## Problem details
For this exercise, copy exactly the lines below from the one with "This screenshot has" through the one with "Image resolution: width=1012" and leave out the pictures.

## Task data
----
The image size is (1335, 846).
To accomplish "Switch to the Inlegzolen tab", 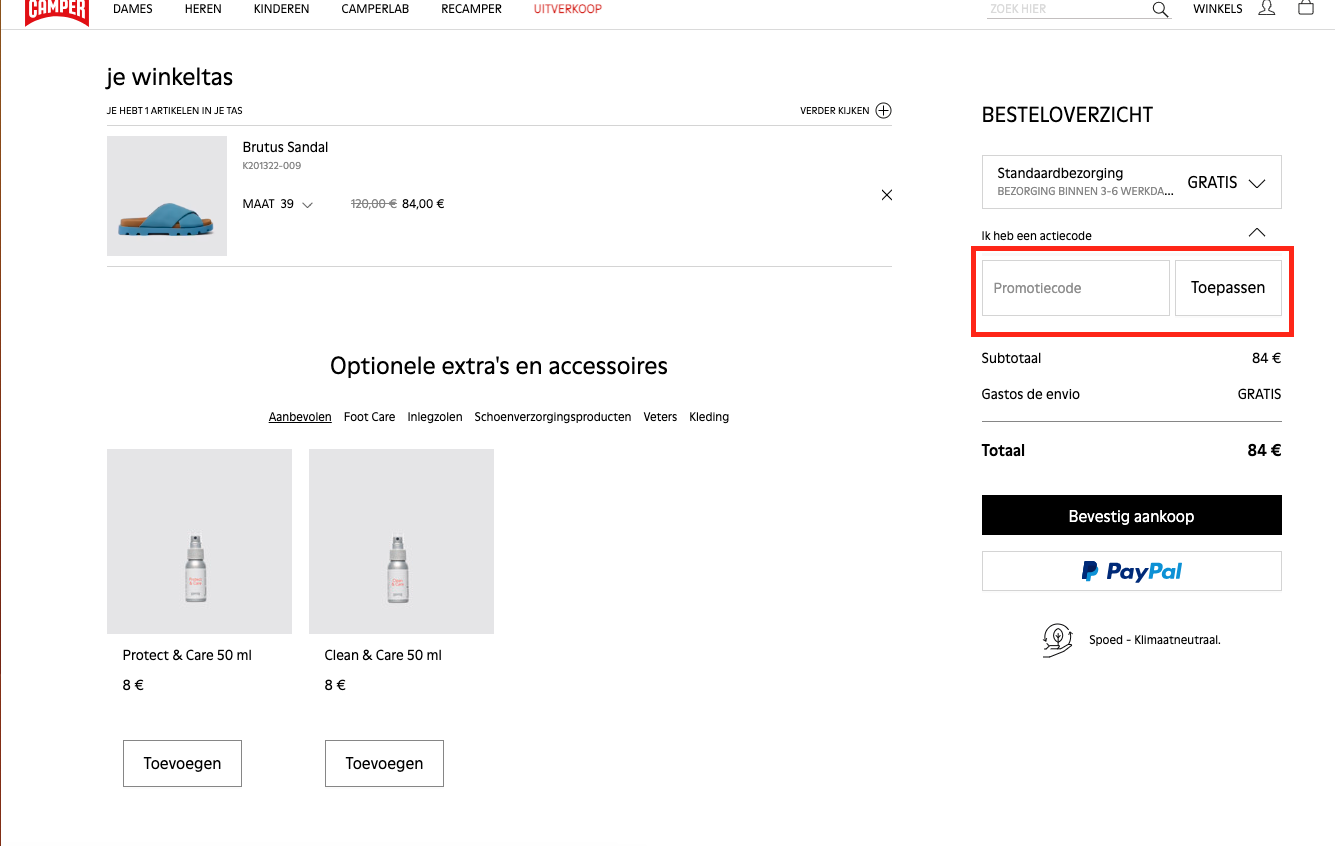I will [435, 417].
----
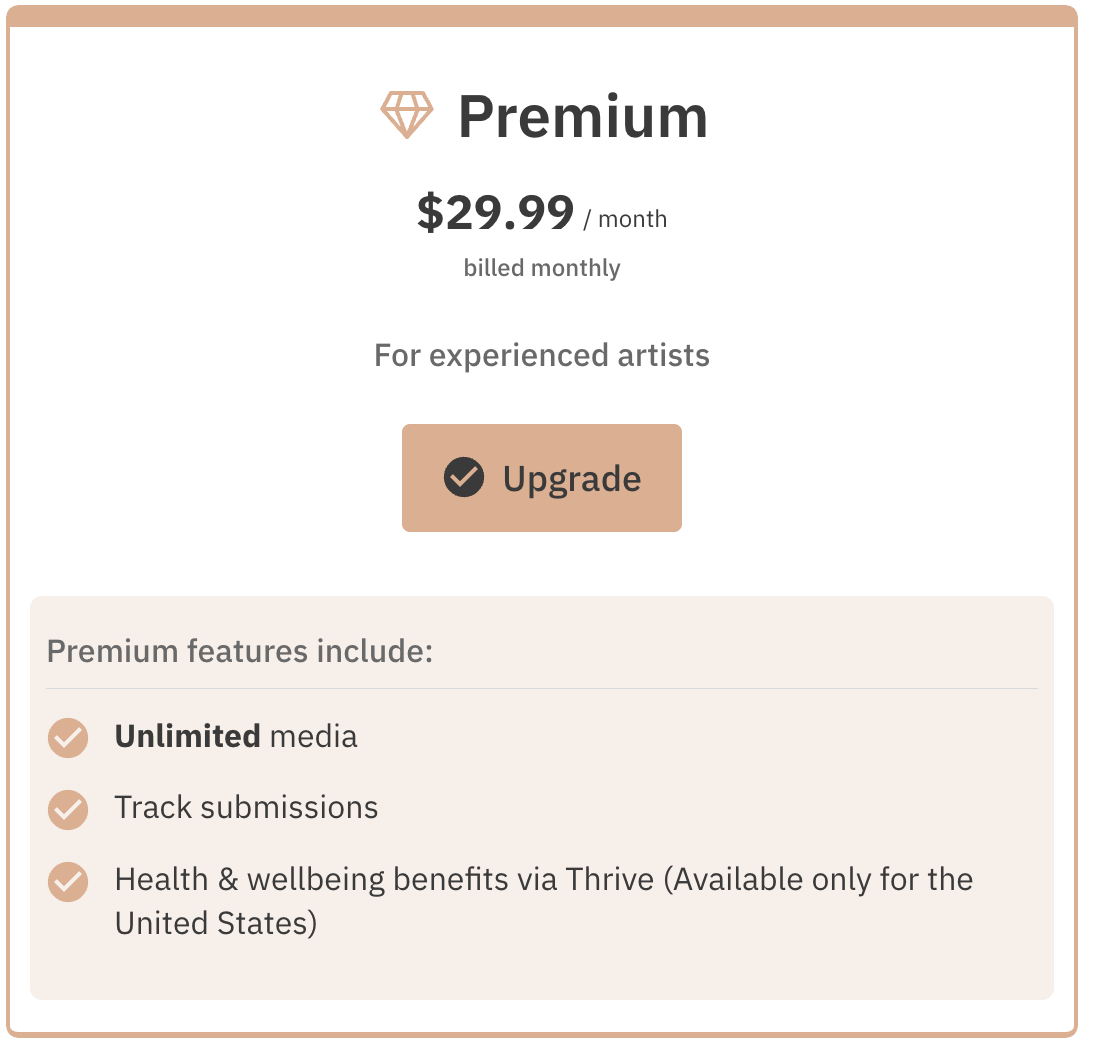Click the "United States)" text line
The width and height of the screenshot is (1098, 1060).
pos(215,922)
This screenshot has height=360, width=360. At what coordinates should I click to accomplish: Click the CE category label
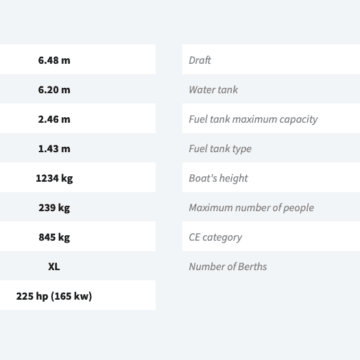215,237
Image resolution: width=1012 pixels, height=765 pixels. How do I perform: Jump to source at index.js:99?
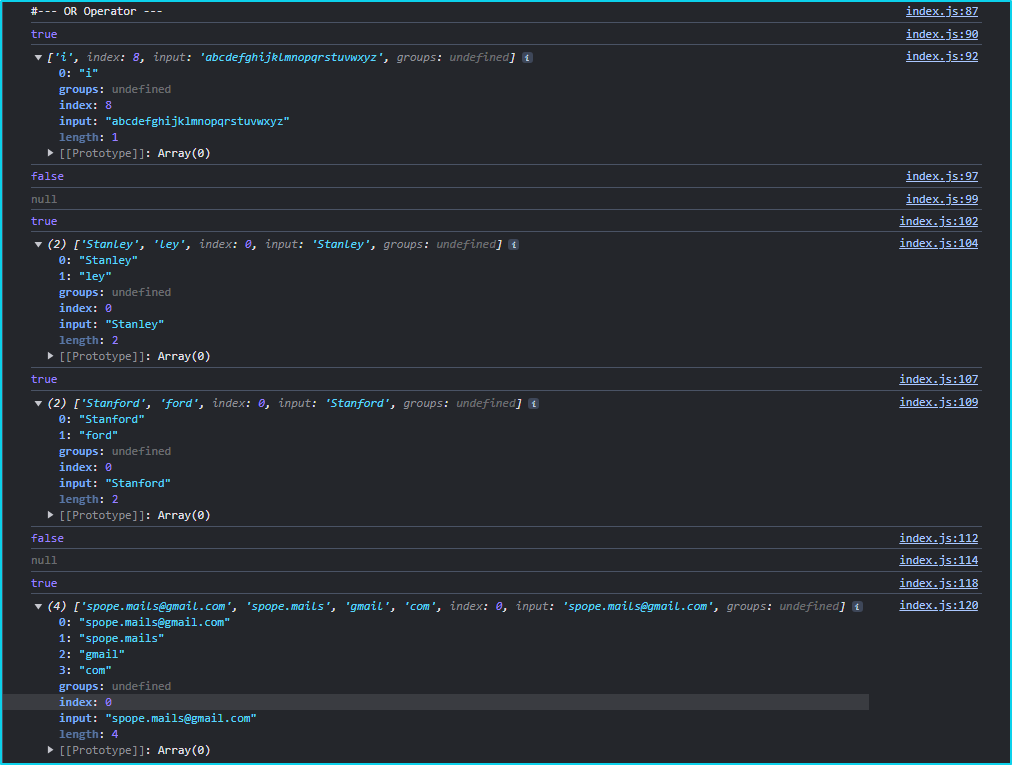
----
## Written solution
This screenshot has height=360, width=360. At what coordinates should I click to accomplish: Click the CE category label
215,237
Image resolution: width=1012 pixels, height=765 pixels. How do I perform: Jump to source at index.js:99?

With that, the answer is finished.